Earlier, the New York Times broke a story about China and Russia spying on President Trump’s personal phone calls via his unsecured iPhone. In a case of possibly the most dangerous iPhone addiction ever reported, Trump continues to use his phone despite being warned of the breach.
China has not remained silent on the matter. The Verge writer Sam Byford reports on China’s official response.
“Hua Chunying, frequent official spokesperson and deputy director of the Chinese foreign ministry’s information department, said ‘If they are very worried about iPhones being tapped, they can use Huawei,’ as reported by The Washington Post’s Luna Lin. Hua went on to dismiss the NYT’s report as ‘fake news,’ according to the South China Morning Post. ‘Seeing this report, I feel there are those in America who are working all-out to win the Oscar for best screenplay,’ she is reported to have said.”
It is interesting to note that China has made no official denial that takes the accusation seriously. Hua Chunying’s hectoring response was more a gibe than a denial.
It is also worthy of note that Huawei was particularly called out as an alternative to the iPhone. There are many Chinese smartphone manufacturers that are favorably reviewed with strong support from U.S. enthusiasts.
Part of the answer probably lies in the fact that Huawei has been the target of government scrutiny by the U.S. government. But that only explains part of it. ZTE was also equally a target. In August, Engadget reported in a headline, “US bans government personnel from using Huawei and ZTE devices.”

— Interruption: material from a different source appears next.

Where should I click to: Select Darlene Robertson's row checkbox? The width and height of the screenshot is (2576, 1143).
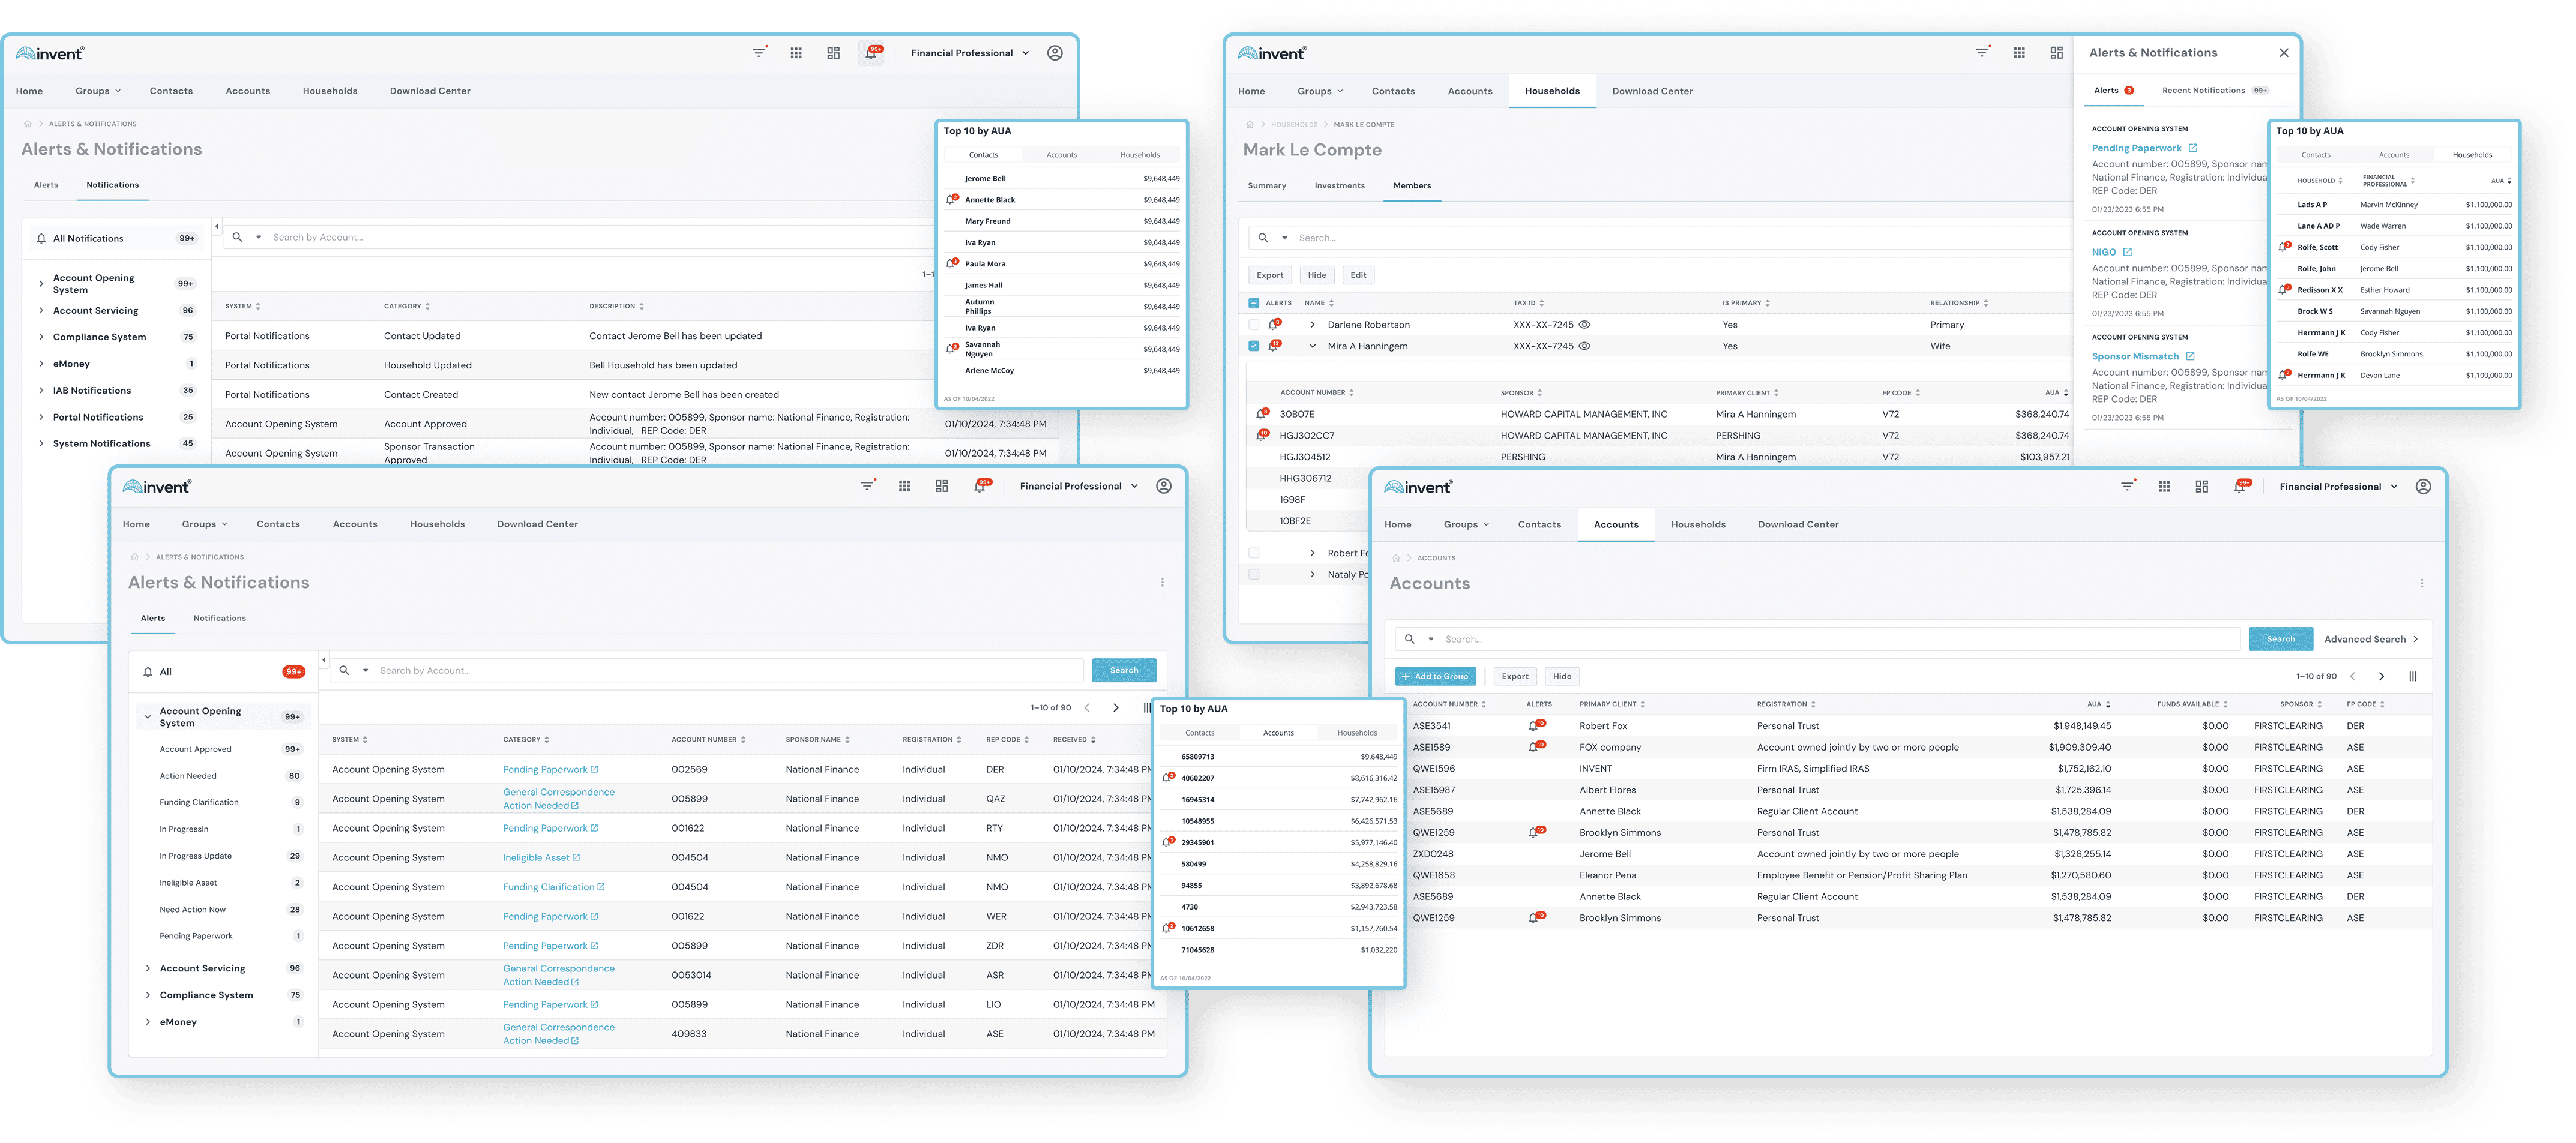click(1254, 325)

China may have reason to feel somewhat persecuted by U.S. news outlets. They are still dealing with the fallout from the Bloomberg piece alleging Chinese spy chips being placed in servers used by 30 companies. So far, there has been no corroboration of any aspect of the story and stringent denials of every claim from the parties mentioned.
Now, an even bigger U.S. news outlet is accusing them of espionage against the President of the United States with no named sources or technical corroborative evidence. The U.S. and China have a strained political relationship at the moment. An all-out trade war is a possibility that both parties want to avert. These types of accusations do not help.
So far, Apple has not made an official response to the story. It is doubtful that China’s teasing comments will be the last we hear on the matter.